Le Crif : On observe, depuis des mois, une gauche fragmentée entre des cultures et des options très divergentes – on pense à la lutte contre l’antisémitisme, à l’Europe, à la conception de l’économie, à la culture de responsabilité gouvernementale… Le maintien d’une union de façade avec LFI n’est-elle pas vouée à l’échec électoral, pour les socialistes et la gauche ?

François Hollande : Il y a toujours eu deux gauches dans l’histoire de notre pays. Une gauche qui aspirait à entreprendre des réformes dans un cadre républicain, dans le respect du droit et la compréhension des règles de l’économie. Et une gauche qui a pris plusieurs formes, plus contestataires, plus radicales, parfois plus révolutionnaires, qui trouve aujourd’hui son expression, même si elle parfois dévoyée, à LFI. Les électeurs de gauche aspirent naturellement, c’est légitime, à l’union. Mais il ne peut y avoir d’union victorieuse que si elle se fait autour de la ligne d’une gauche de responsabilité, celle qui ne peut jamais mettre en cause les fondements de notre République, notamment la Laïcité, les règles de vie en commun, la lutte contre l’antisémitisme et toute forme de discrimination.

En ce qui concerne l’avenir, dès lors que la prochaine échéance décisive est l’élection présidentielle, je souhaite qu’elle ait lieu à la date prévue en 2027, la question des alliances électorales ne se pose pas car il y aura un candidat de la gauche réformiste quoiqu’il arrive et un candidat – sûrement Jean-Luc Mélenchon ? – pour LFI. Cela ne passe par aucun accord électoral.

 

Du côté de la gauche radicale, « ce n’est pas seulement une personne (Jean-Luc Mélenchon) qui est en cause, c’est une ligne politique »

 

Le Crif : Mais on voit bien, dans les analyses d’opinion publique aussi, que l’alliance qui a été nouée aux dernières élections législatives est de nature à « plomber » la gauche dans son ensemble où, comme l’a dit par exemple François Ruffin (député de la Somme, ex-LFI), Jean-Luc Mélenchon est « un boulet ». Le temps n’est-il pas donc venu de s’en détacher ?

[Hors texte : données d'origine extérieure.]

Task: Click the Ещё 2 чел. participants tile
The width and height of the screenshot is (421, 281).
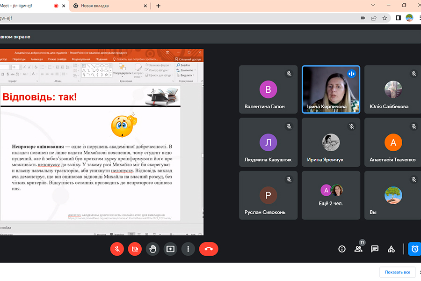Action: point(331,195)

François Hollande : Certains font cette analyse, à gauche en effet, concernant Jean-Luc Mélenchon mais ce qui est en cause ce n’est pas seulement une personne, c’est une ligne politique. François Ruffin s’est arrêté sur le premier terme du problème mais reste accroché sur bien des aspects à la philosophie politique de LFI. Pour répondre plus globalement à la question stratégique que vous posez, le Parti socialiste doit être pleinement autonome dans ses choix, c’est-à-dire capable, par ses propres forces, par ses propositions, par son histoire et le bilan de ses gouvernements, de convaincre les Français de lui faire confiance et de lui-même s’élargir au-delà des frontières habituelles. L’autonomie, quel que soit le mode de scrutin (majoritaire ou proportionnel), est la condition même de la crédibilité des socialistes pour accéder au pouvoir demain.

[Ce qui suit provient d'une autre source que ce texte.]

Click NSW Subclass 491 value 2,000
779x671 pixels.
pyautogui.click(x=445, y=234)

Car les électeurs, que ce soit pour une présidentielle ou des législatives, ont des réflexes. C’est pourquoi chaque fois que la gauche a accédé au pouvoir, ce n’est pas tant parce qu’il y avait l’union (souvenons-nous des déchirures entre le PS et le PCF dans les années 70 et 80), mais parce que le pôle réformiste avait pris le dessus sur la radicalité du moment.

 

Le Crif : Mais en 2022 la candidate de votre formation a fait le plus mauvais score du PS depuis le début de la Ve République. Quelles sont les conditions, selon vous, pour que cela ne se reproduise pas en 2027 (ou avant) ?

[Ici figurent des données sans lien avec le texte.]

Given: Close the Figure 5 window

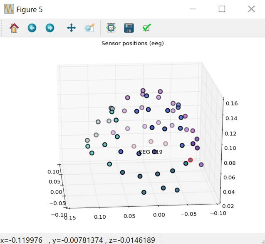Looking at the screenshot, I should click(251, 9).
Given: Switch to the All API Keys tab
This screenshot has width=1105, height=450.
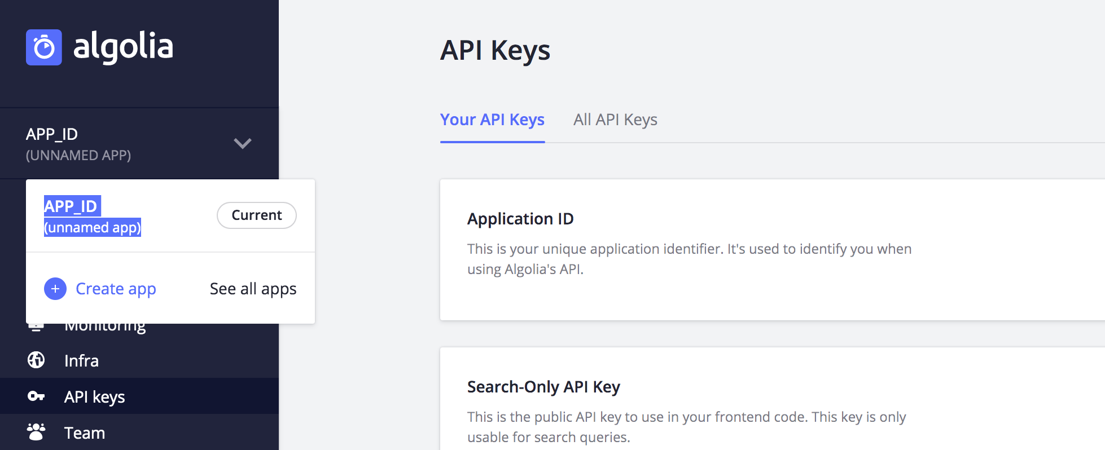Looking at the screenshot, I should [x=615, y=120].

François Hollande : Les conditions ont changé. Le Parti socialiste n’est plus dans l’état où il se trouvait en 2022, divisé, tétanisé, presque honteux d’avoir gouverné. Il a doublé sa représentation parlementaire en juillet dernier, après que Raphaël Glucksmann ait fait plus de 14 % aux européennes. Le PS est davantage conscient de sa responsabilité et je suis pour ma part revenu pour l’aider en me présentant aux élections législatives et je ne ménagerai pas mes efforts pour la reconstruction d’une grande force socialiste. Par ailleurs, depuis 2022, LFI s’est marginalisée et isolée par ses positions et ne peut plus incarner le « vote utile » à gauche.  Le « vote utile » se porte désormais tourné vers la famille socialiste si elle s’élargit à l’électorat partiellement parti vers Emmanuel Macron en 2017 et qui se sent orphelin. Cet électorat était largement le mien quand j’ai accédé à l’Élysée en 2012. Avec ce socle-là et sur cet axe-là, même si la gauche dans son ensemble n’est plus aussi haute que ce qu’elle représentait en 2012, il est possible pour un candidat social-démocrate d’accéder au second tour de la présidentielle.

 

Par un congrès « d’élargissement », le PS peut « reconstituer la grande force politique dont le pays a besoin pour son équilibre »

 

Le Crif : En 2025, doit se réunir un congrès du Parti socialiste, quel est son enjeu ?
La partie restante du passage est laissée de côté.